[Start of EXTRACT]

December 28, 1989 GMT

BUCHAREST, Romania (AP) _ Romania’s national library is desperate for books, but not that desperate. The complete works of Nicolae Ceausescu are headed for the pulping machine.

″Perhaps we’ll keep one copy of each, somewhere,″ allowed Angela Popescu Bradiceni, director since 1955, with a slight sniff. ″After all, we are a library.″

A trigger of the revolution was the looming presence of the dictator’s numbing words, bound in bulk. They were stacked in the window of every bookstore. At the national library, they filled six long rows.

Enthusiastic workmen have already carted off various translations of ″On the Way of Building up the Multilaterally Developed Socialist Society,″ all 32 volumes, 700 pages each. The English edition was baled to go.

Had anyone ever checked out volume 26, for example, he would have learned: ″The visit I have paid to Somalia at the invitation of President Mohamed Siad Barre has yielded highly good results.″

The pile included leaflets of speeches, collected mental musings and 12- ounce publicity packets to the glory of a man who traveled the world ceaselessly to exchange fulsome toasts and pose for photos.

[End of EXTRACT]
[Start of PROVIDED RECORDS]

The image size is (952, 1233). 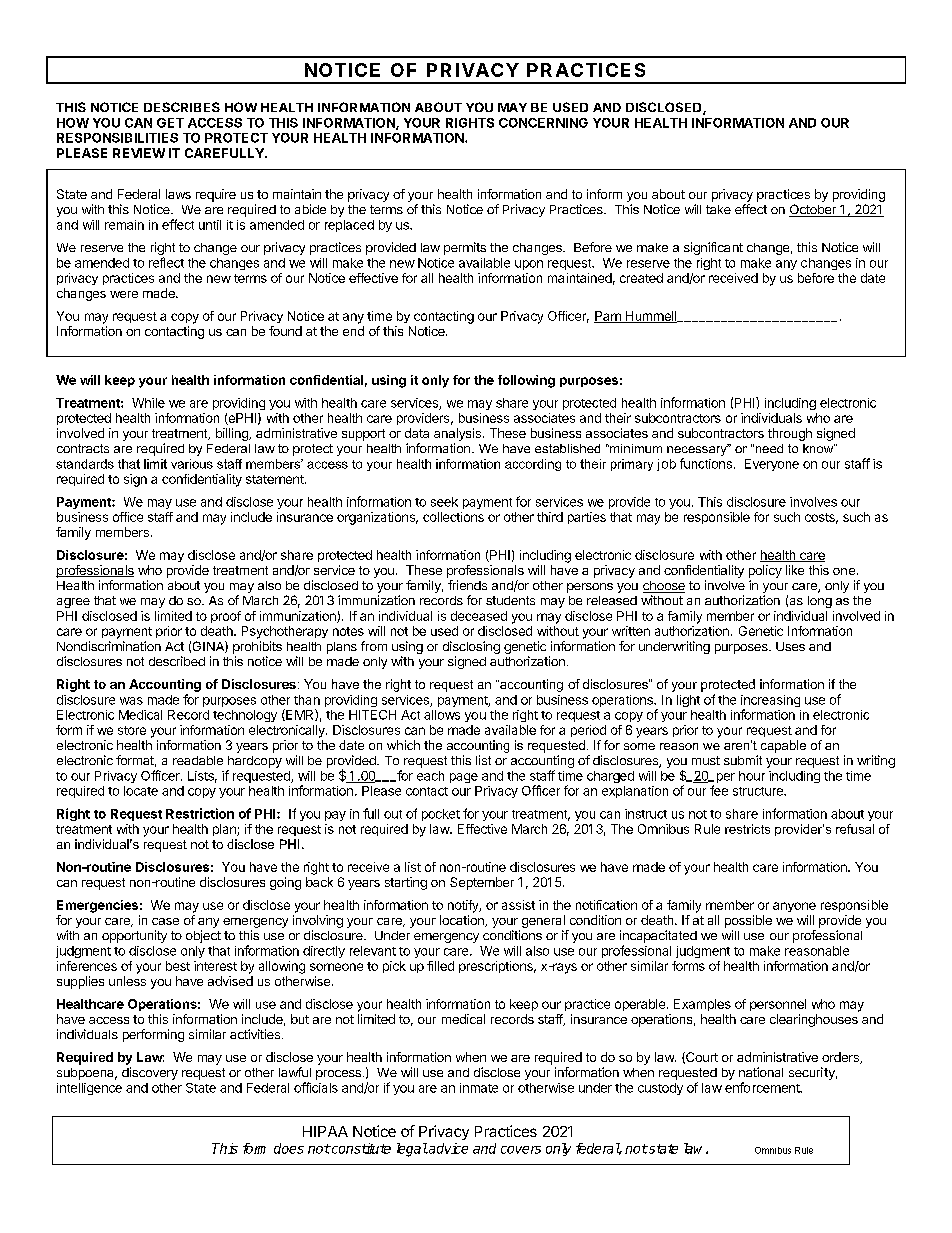 I want to click on Everyone, so click(x=772, y=465).
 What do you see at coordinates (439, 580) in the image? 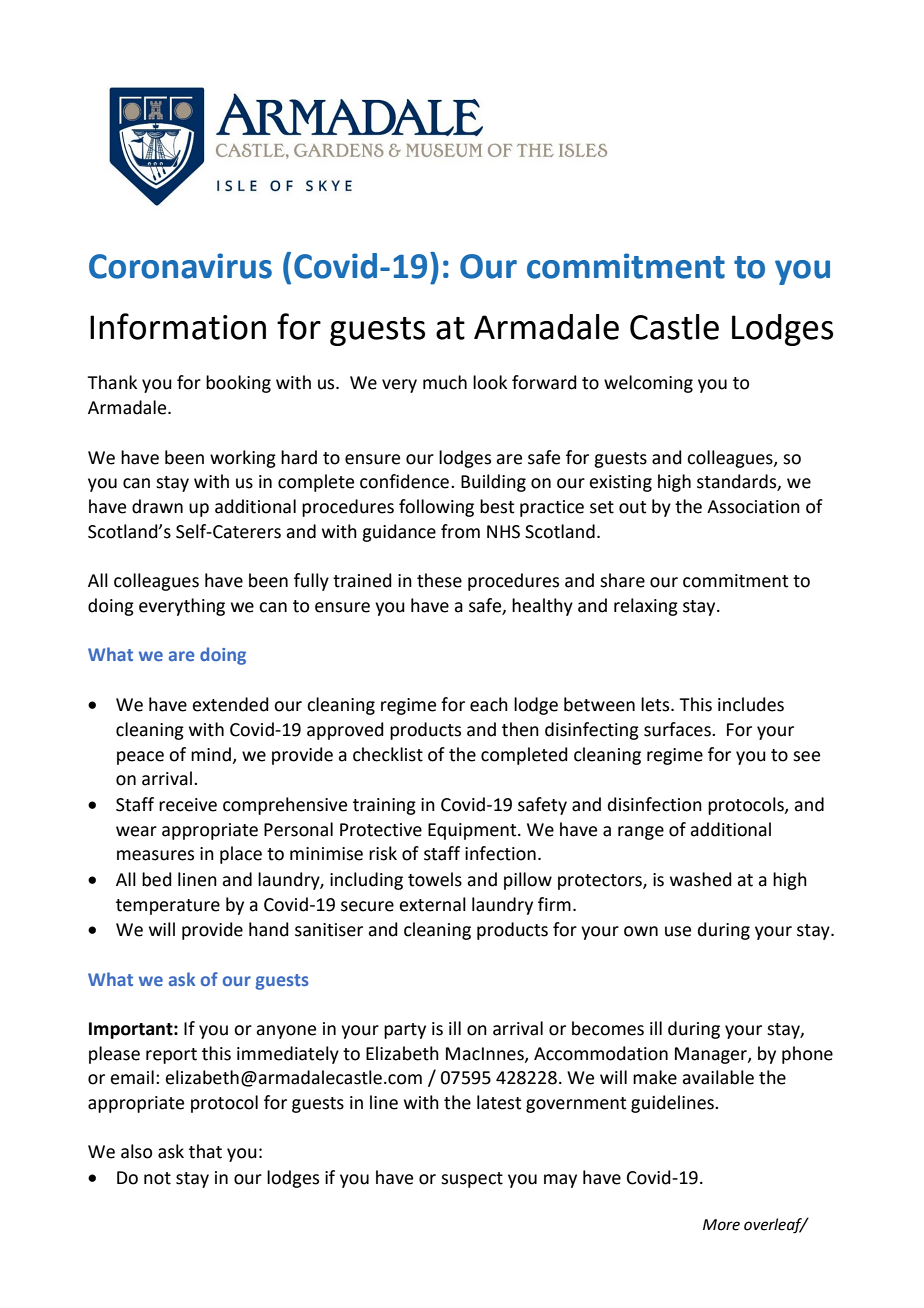
I see `these` at bounding box center [439, 580].
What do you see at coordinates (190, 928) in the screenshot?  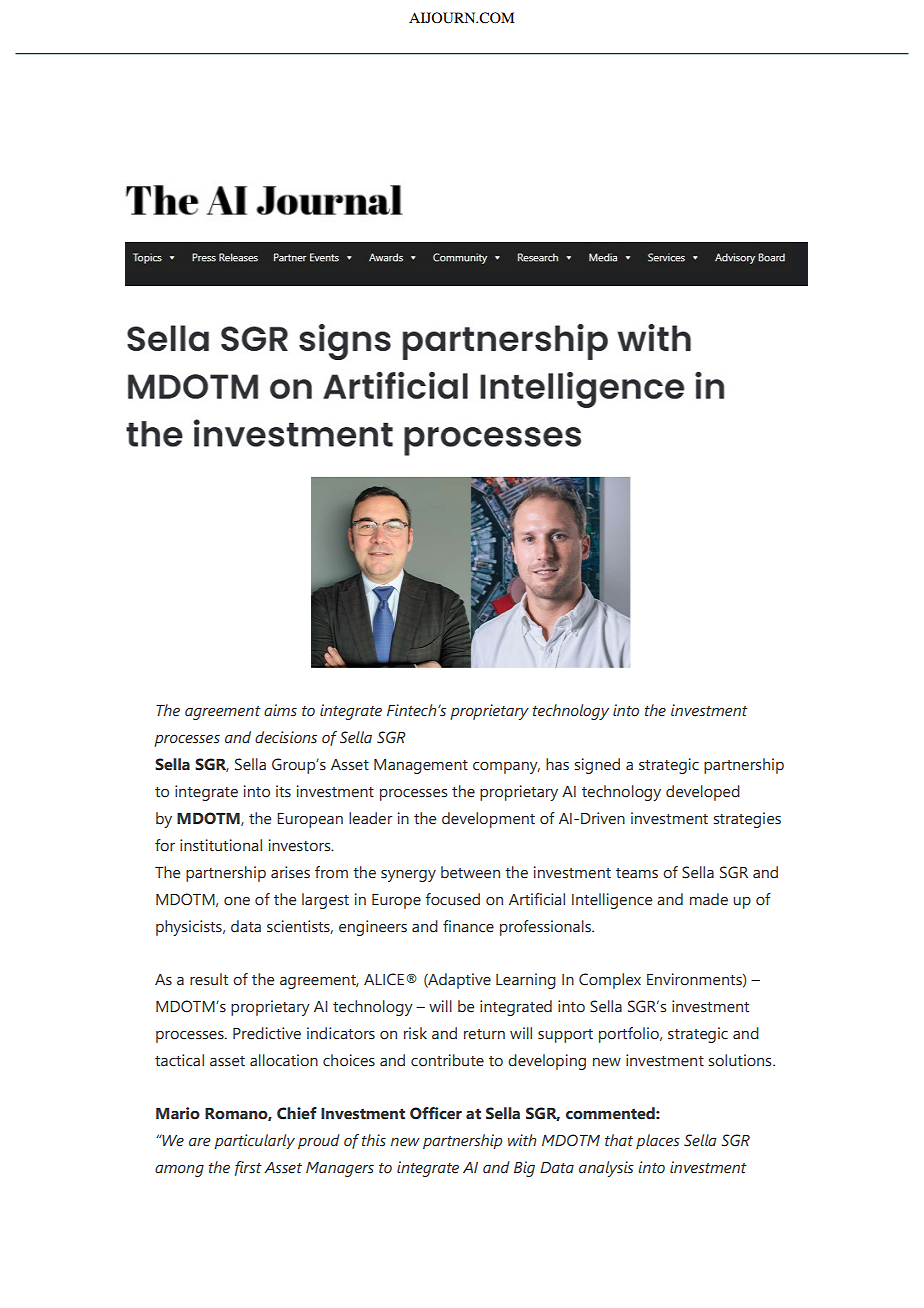 I see `physicists` at bounding box center [190, 928].
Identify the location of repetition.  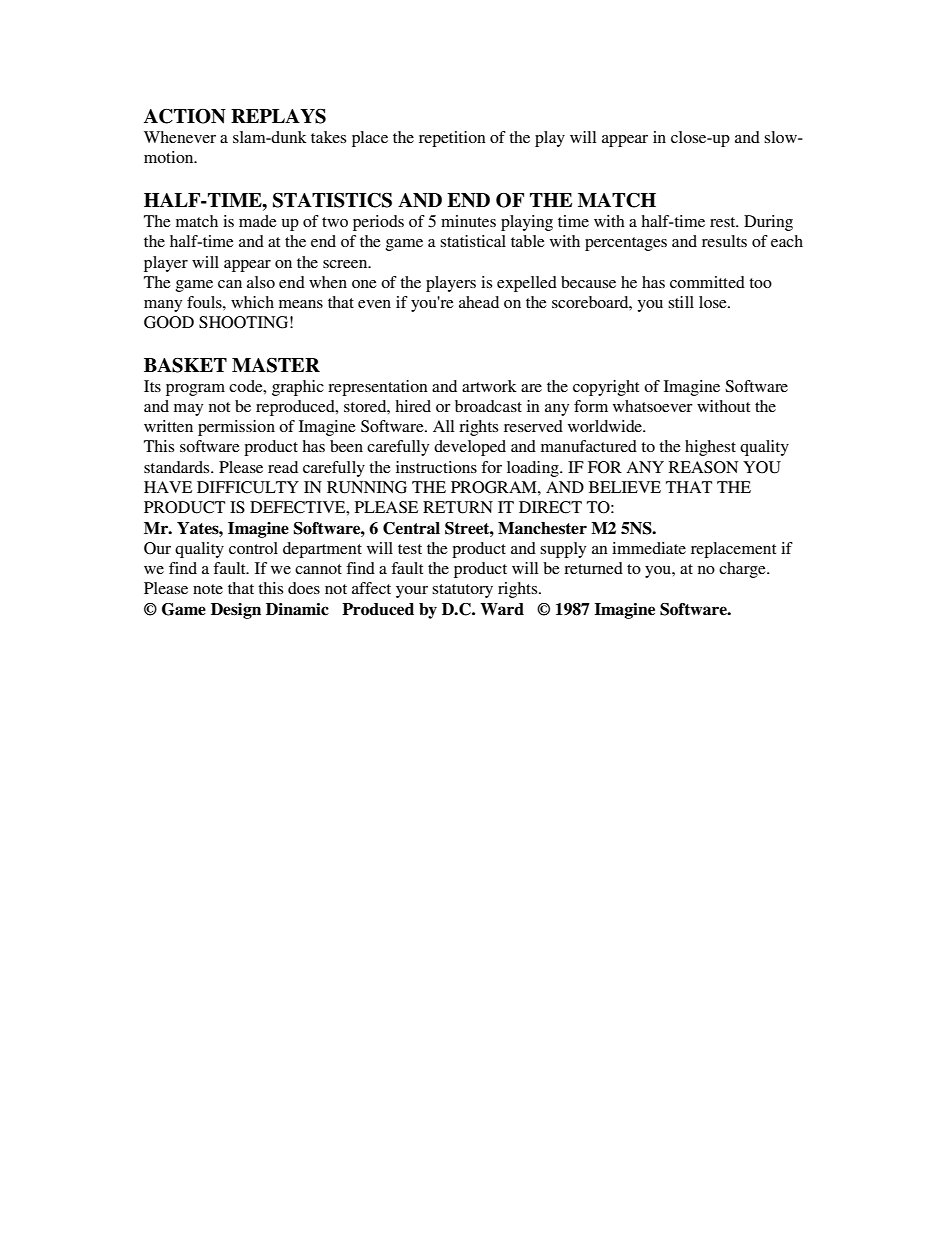
(452, 139).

[End of PROVIDED RECORDS]

Pick up the article about the Romanian national library discarding Ceausescu's works and continue it from its last sentence.

▶ ANSWER TO THIS EXERCISE
One collection had almost identical covers. At the left, there was Ceausescu with slicked down jet black hair and a debonaire mien, a photo from 1957. At the right, there was someone else: Jimmy Carter, Brezhnev, Mengistu, or whichever of his friends he happened to be visiting.

But not all the purged books were his.

There was also ″Research in the Field of Systems and Characteristics of Macromolecules″ by his wife, Elena.

″No one ever read this stuff, no one,″ said Virgil Tiberiu Spanu, director of acquisitions. ″Never.″

The couple was ousted from power Friday. They were reported executed Monday A new revolutionary council has promised free elections and democracy.

At U.N. headquarters in New York, the Romanian Mission tossed out dozens of books by Ceausescu, cut the hammer and sickle from its flag, and dropped ″socialist″ from its name.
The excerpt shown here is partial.